Java Virtual Machine

A Java program written in a .java file is compiled into bytecode which is stored in a .class file. This bytecode is executed on Java Virtual Machine (JVM), not directly on an operating system. Since JVMs specific to each operating system are distributed, we don’t have to worry about the platform on which a java applications is going to be executed; which is known as platform independence.

The most well-known JVM implementation is HotSpot, which includes the followings; the classloader, the runtime data areas, and the execution engine.

Runtime Data Areas; JVM Stack and Heap

JVM defines various runtime data areas. While some of them are created when JVM starts, and destroyed when JVM exits, others are specific to individual threads.

Java Virtual Machine stack (JVM stack) is a per-thread data. This data area contains local variables and plays a part in method invocation and return. If a thread requires a larger JVM stack than is permitted, a StackOverFlowError would be thrown. Additionally, If a JVM stack attempts to expand its area but fails due to an insufficient memory, JVM would throw an OutOfMemoryError.

On the other hand, a heap is created when JVM starts, and shared among all threads. A heap is the data area where your object data is stored, and managed by the garbage collector selected when an JVM starts. If a computation requires a larger area than can be made available by the automatic storage management system, JVM would throw an OutOfMemoryError. Most tuning options are related to sizing the heap and choosing an appropriate garbage collector.

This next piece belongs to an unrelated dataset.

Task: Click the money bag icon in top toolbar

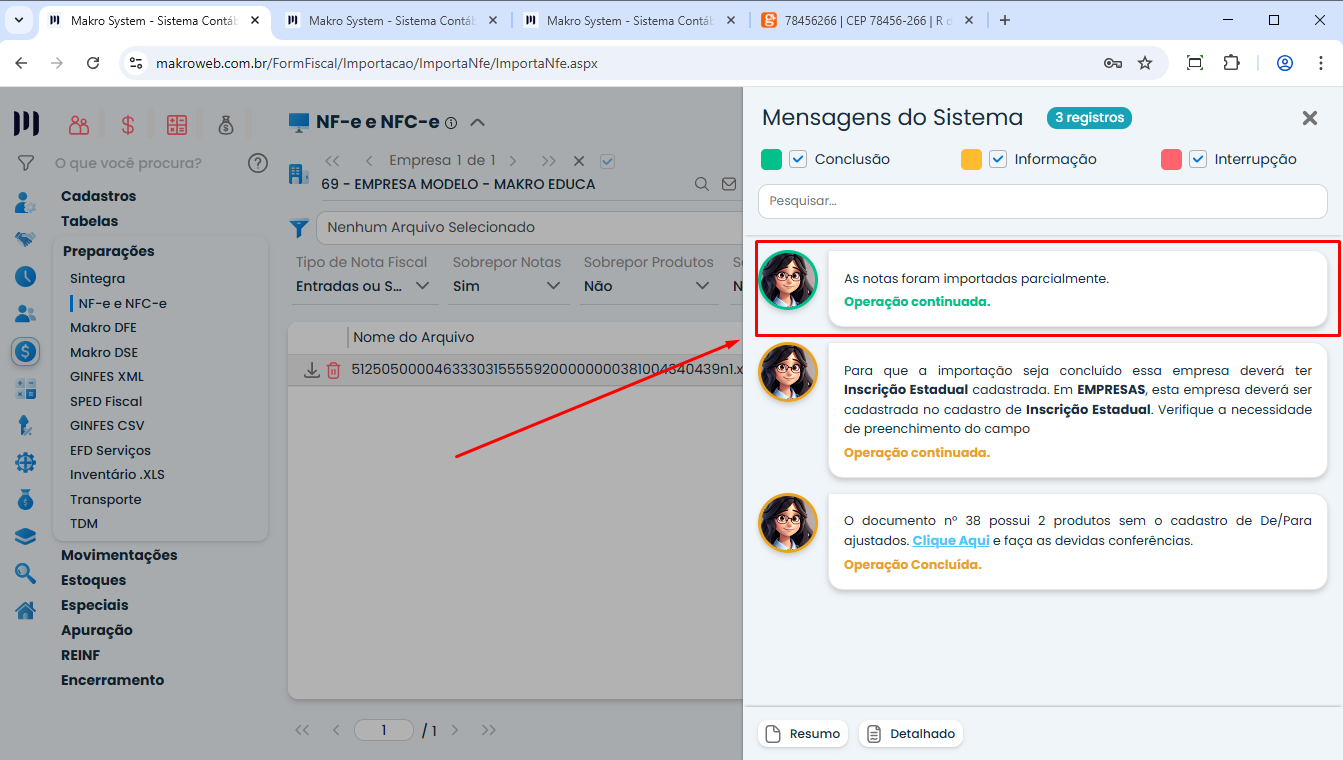Action: [x=226, y=125]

Generational Garbage Collection

An automatic garbage collection process involves two steps; marking and deleting. First, the garbage collector inspects the heap to identify whether each object is still used by the application. Objects which are not going to be used or referenced anymore are marked by the garbage collector. And then, the garbage collector deletes the objects that were marked in the previous step, leaving alive objects and the pointers which point to free space. Some implementations may also involve defragmentation after deletion.

Scanning all the heap is a time-consuming process. Additionally, empirical studies have shown that most objects are referenced just for a short time. Consequently, it improves efficiency to divide the heap into smaller parts, allocate objects to them according to their life time, and scan the short-lived part more frequently, which is the concept of generational garbage collection.

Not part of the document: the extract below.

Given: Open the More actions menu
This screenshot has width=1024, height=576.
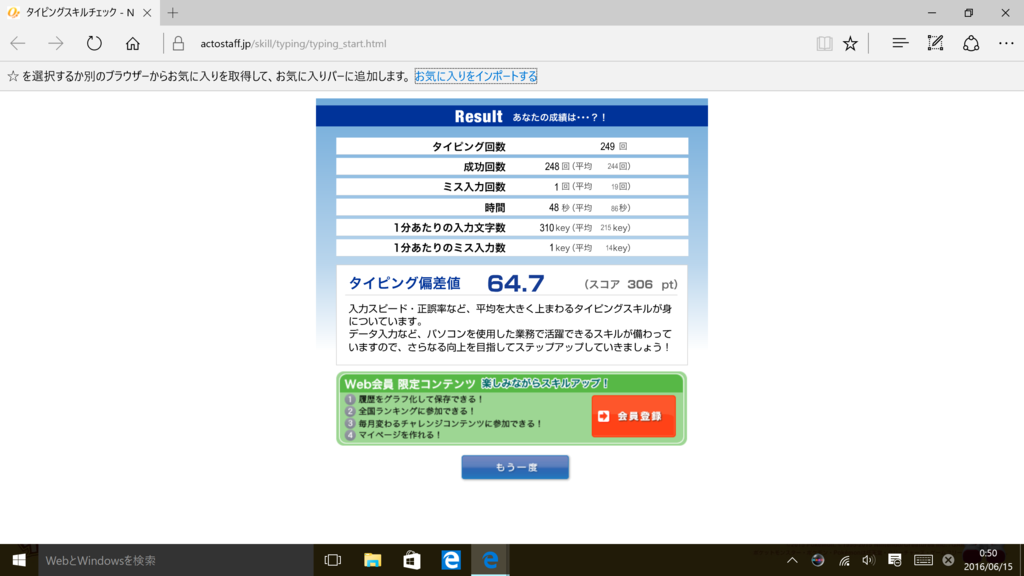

In generational garbage collection, the heap is divided into three smaller parts; the young generation, old generation, and permanent generation.

Every new object is stored in the young generation, and when the young generation is full, a minor garbage collection occurs. Typically, a threshold is configured over the young generation, which specifies when objects go to the old generation. Eventually, a major garbage collection is performed in the old generation. The permanent generation stores metadata required by JVM, which is subject to collection during a full garbage collection.

These garbage collections are “Stop the World” events, which means that all the threads stop until the operation completes.

Garbage Collectors

There’re some common options related to heap sizing.

  • -Xms: The initial heap size.
  • -Xmx: The maximum heap size.
  • -Xmn: The size of the young generation.
  • -XX:PermSize: The initial size of the permanent generation.
  • -XX:MaxPermSize: The maximum size of the permanent generation.

The well-known garbage collectors are the serial collector and the parallel collector, which used to be the default collectors.

In contrast to these collectors, the G1 collector and the CMS collector run without stopping the application threads. The G1 collector has been the default collectors since JDK 9.